シリアでの米政権の最初の軍事行動 - ảnh 1(写真:AP)

アメリカ軍が先週、シリアで実施したイランが支援するとされる民兵組織の拠点への空爆について、世界の多くの国々は批判し、この行動が地域内情勢を悪化させる可能性があると指摘しています。

25日、アメリカ軍は、シリアでイランが後ろ盾とされる民兵組織が使っている拠点を空爆しました。国防総省は声明で、バイデン大統領が攻撃を承認したと説明しました。バイデン政権が親イラン勢力を対象に攻撃を行ったことが明らかになるのは今回が初めてです。イランが後ろ盾とされるイスラム教シーア派武装勢力「神の党旅団(カタイブ・ヒズボラ)」らが使用する複数の施設を破壊したということです。

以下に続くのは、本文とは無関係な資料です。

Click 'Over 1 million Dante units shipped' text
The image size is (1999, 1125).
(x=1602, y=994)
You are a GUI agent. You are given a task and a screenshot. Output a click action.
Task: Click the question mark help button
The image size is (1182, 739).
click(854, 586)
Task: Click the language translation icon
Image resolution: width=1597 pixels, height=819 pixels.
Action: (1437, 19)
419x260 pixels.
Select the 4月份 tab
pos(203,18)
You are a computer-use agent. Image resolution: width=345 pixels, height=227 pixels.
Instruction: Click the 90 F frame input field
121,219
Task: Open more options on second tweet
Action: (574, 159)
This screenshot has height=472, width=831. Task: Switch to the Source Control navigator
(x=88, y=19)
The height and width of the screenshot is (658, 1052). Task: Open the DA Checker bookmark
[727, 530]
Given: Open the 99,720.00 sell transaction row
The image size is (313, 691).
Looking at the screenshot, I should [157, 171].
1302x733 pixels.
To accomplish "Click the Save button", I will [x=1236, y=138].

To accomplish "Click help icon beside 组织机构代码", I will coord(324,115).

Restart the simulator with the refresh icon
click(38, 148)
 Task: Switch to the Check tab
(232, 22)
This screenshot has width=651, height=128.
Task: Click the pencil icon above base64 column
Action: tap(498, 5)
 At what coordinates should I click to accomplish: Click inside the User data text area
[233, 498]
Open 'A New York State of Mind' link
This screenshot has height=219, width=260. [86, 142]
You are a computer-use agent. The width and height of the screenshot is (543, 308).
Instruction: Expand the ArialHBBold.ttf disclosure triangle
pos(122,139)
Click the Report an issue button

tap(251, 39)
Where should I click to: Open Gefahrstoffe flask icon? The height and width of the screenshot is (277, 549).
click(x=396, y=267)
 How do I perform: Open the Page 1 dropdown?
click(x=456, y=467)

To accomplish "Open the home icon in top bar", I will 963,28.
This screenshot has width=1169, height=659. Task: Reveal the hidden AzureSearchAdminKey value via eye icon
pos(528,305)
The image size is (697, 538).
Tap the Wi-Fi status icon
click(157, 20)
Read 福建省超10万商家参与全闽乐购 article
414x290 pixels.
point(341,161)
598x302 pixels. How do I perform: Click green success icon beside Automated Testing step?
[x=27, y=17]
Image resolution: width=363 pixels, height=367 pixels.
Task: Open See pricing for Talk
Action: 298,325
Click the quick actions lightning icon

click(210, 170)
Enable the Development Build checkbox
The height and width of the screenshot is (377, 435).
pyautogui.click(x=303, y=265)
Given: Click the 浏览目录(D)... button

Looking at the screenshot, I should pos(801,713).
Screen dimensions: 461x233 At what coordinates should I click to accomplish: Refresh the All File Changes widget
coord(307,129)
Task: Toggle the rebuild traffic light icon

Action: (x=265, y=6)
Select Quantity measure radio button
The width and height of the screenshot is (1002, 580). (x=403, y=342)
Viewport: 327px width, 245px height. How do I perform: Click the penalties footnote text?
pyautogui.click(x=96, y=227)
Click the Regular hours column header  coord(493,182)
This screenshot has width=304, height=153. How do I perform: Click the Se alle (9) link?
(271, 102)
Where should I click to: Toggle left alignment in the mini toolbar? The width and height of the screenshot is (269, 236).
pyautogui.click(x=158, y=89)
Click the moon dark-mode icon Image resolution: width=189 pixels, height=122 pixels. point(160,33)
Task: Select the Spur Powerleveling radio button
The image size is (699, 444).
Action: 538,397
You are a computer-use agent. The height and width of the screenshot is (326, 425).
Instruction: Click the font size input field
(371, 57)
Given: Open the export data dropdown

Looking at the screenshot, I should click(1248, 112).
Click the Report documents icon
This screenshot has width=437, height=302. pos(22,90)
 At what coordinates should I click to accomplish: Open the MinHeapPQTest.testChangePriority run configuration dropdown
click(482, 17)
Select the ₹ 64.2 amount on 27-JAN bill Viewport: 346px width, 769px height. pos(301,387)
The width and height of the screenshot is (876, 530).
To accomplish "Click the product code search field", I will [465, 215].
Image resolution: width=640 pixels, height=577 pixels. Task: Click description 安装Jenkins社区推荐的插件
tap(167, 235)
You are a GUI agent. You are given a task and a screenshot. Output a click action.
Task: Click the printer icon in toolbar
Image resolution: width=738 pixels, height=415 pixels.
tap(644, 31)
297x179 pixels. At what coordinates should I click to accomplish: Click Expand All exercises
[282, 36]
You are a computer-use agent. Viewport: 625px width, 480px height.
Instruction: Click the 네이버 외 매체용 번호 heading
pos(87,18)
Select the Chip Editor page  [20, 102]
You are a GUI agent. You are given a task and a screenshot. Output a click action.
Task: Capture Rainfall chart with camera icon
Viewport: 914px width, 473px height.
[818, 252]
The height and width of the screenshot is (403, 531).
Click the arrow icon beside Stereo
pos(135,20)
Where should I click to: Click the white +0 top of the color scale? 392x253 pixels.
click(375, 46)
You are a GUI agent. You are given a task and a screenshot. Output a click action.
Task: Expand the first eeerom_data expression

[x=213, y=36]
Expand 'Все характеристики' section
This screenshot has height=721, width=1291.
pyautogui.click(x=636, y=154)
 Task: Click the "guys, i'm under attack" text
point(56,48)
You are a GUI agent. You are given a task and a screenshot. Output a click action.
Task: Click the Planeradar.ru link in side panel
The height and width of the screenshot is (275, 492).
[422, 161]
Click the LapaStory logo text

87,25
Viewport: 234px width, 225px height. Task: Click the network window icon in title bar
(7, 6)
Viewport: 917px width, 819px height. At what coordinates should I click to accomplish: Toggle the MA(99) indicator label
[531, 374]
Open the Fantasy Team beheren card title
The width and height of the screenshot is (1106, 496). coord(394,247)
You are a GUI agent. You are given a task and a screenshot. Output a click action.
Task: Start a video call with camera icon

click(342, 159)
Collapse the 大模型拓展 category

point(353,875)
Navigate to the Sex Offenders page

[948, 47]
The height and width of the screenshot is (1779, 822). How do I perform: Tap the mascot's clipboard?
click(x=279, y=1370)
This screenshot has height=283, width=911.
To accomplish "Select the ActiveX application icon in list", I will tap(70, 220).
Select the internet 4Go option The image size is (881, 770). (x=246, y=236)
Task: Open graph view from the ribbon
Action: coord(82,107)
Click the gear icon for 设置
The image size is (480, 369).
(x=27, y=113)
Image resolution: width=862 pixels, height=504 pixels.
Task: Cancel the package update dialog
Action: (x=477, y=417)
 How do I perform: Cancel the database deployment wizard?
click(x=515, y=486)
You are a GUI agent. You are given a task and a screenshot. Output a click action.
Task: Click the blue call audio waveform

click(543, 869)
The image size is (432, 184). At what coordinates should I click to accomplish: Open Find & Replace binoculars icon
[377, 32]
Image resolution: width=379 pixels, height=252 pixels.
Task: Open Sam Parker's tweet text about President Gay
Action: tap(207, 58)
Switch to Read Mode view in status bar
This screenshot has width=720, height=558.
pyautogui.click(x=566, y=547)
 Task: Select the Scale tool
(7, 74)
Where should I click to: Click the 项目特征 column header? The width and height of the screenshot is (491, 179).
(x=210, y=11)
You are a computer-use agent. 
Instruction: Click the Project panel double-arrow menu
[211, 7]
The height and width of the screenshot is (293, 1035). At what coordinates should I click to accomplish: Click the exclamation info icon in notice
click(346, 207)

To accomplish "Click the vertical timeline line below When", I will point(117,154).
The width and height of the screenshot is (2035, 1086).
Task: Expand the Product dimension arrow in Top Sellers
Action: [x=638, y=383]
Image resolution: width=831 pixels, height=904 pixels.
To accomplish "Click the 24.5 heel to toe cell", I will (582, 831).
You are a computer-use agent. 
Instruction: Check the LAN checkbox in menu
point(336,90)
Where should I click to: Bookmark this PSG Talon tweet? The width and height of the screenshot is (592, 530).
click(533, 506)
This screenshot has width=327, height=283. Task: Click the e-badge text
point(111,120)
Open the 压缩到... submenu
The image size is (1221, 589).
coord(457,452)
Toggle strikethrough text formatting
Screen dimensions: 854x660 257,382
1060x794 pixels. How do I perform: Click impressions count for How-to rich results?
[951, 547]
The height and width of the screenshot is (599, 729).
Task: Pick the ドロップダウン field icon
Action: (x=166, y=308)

今回の空爆はアメリカがイランと核開発をめぐる交渉に備える中で実施され、すでに不安定な状況がさらに複雑化させる可能性があります。また、バイデン政権の政策推進に支援が必要となる議員らとの対立も生み出す恐れがあります。

2月15日には、イラク北部のアルビル国際空港付近で米軍率いる有志連合の部隊にロケット弾が着弾し、民間請負企業の1人が死亡、米軍兵士1人と民間請負企業の4人が負傷していました。この時点でホワイトハウスのジェン・サキ報道官は、「我々が選んだ方法と時期において対応する権利を有する」と述べました。

国防総省は、空爆の目的について、「バイデン大統領は米国人や有志国連合の人員を守るという明確なメッセージを送るものだ」と強調しました。空爆を「防御的な精密攻撃だ」とも説明しました。攻撃対象を限定しつつも、武力を誇示することで武装勢力による追加攻撃を抑止する狙いがあります。

これに関し、シリア外務省は、国連事務総長及び国連安全保障理事会議長に書簡を送付し、シリア領土に対するアメリカの攻撃は国際法及び国連憲章に違反すると非難しました。シリア外務省はこの書簡の中で、国連安全保障理事会に対し、世界の平和と安全保障を維持するという責任を果たすよう求めるとともに、シリア領土に対するアメリカの攻撃の再発防止のため、安保理として即刻この事態に対応するよう、繰り返し求めました。

また、ロシアと中国は、シリアに対するアメリカの空爆を国際法違反行動として批判した上で、「すべての関係者に対し、シリアの主権・独立・領土保全を尊重し、中東地域内複雑化を回避する」よう求めていました。

アナリストらによりますと、中東の問題はアメリカ新大統領の最優先問題ではありませんが、シリアでのバイデン政権のこの軍事行動は、情勢の複雑化につながり、緊張をエスカレートさせる原因になるとしています。